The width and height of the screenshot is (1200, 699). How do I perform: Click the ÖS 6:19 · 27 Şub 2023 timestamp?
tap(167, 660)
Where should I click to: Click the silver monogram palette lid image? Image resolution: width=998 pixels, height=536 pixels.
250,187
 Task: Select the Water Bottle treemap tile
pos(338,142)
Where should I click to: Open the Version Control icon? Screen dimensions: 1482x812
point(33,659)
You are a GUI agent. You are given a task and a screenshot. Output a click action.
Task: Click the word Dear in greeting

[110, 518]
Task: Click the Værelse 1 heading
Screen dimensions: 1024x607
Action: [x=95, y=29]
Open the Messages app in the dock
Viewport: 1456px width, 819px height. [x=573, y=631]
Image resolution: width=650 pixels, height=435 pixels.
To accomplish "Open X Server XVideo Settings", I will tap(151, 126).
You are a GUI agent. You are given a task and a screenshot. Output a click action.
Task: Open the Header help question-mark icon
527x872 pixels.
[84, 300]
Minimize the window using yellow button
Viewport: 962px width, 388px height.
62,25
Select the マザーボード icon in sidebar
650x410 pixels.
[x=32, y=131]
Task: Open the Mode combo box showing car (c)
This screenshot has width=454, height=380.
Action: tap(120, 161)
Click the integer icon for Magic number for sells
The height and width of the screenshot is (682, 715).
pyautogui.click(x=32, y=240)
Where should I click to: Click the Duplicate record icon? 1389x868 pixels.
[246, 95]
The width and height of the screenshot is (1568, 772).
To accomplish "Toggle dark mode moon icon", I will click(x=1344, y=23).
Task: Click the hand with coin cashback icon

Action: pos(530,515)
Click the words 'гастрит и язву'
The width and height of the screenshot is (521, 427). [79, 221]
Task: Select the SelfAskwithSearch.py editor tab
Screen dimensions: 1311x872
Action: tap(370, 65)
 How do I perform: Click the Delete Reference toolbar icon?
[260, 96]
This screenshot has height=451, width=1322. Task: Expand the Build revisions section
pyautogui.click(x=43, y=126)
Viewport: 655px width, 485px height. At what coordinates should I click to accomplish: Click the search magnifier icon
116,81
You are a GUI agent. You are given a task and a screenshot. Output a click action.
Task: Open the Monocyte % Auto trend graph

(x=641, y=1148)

•••••

◆ Work to complete: Print the data above exactly as it was provided.

◆ Output below:
The width and height of the screenshot is (1200, 699). How do I perform: Click the ÖS 6:19 · 27 Şub 2023 timestamp?
tap(167, 660)
Where should I click to: Click the silver monogram palette lid image? Image resolution: width=998 pixels, height=536 pixels.
250,187
 Task: Select the Water Bottle treemap tile
pos(338,142)
Where should I click to: Open the Version Control icon? Screen dimensions: 1482x812
point(33,659)
You are a GUI agent. You are given a task and a screenshot. Output a click action.
Task: Click the word Dear in greeting

[110, 518]
Task: Click the Værelse 1 heading
Screen dimensions: 1024x607
Action: [x=95, y=29]
Open the Messages app in the dock
Viewport: 1456px width, 819px height. [x=573, y=631]
Image resolution: width=650 pixels, height=435 pixels.
To accomplish "Open X Server XVideo Settings", I will tap(151, 126).
You are a GUI agent. You are given a task and a screenshot. Output a click action.
Task: Open the Header help question-mark icon
527x872 pixels.
[84, 300]
Minimize the window using yellow button
Viewport: 962px width, 388px height.
62,25
Select the マザーボード icon in sidebar
650x410 pixels.
[x=32, y=131]
Task: Open the Mode combo box showing car (c)
This screenshot has width=454, height=380.
Action: tap(120, 161)
Click the integer icon for Magic number for sells
The height and width of the screenshot is (682, 715).
pyautogui.click(x=32, y=240)
Where should I click to: Click the Duplicate record icon? 1389x868 pixels.
[246, 95]
The width and height of the screenshot is (1568, 772).
To accomplish "Toggle dark mode moon icon", I will click(x=1344, y=23).
Task: Click the hand with coin cashback icon

Action: pos(530,515)
Click the words 'гастрит и язву'
The width and height of the screenshot is (521, 427). [79, 221]
Task: Select the SelfAskwithSearch.py editor tab
Screen dimensions: 1311x872
Action: tap(370, 65)
 How do I perform: Click the Delete Reference toolbar icon?
[260, 96]
This screenshot has height=451, width=1322. Task: Expand the Build revisions section
pyautogui.click(x=43, y=126)
Viewport: 655px width, 485px height. At what coordinates should I click to accomplish: Click the search magnifier icon
116,81
You are a GUI agent. You are given a task and a screenshot. Output a click action.
Task: Open the Monocyte % Auto trend graph

(x=641, y=1148)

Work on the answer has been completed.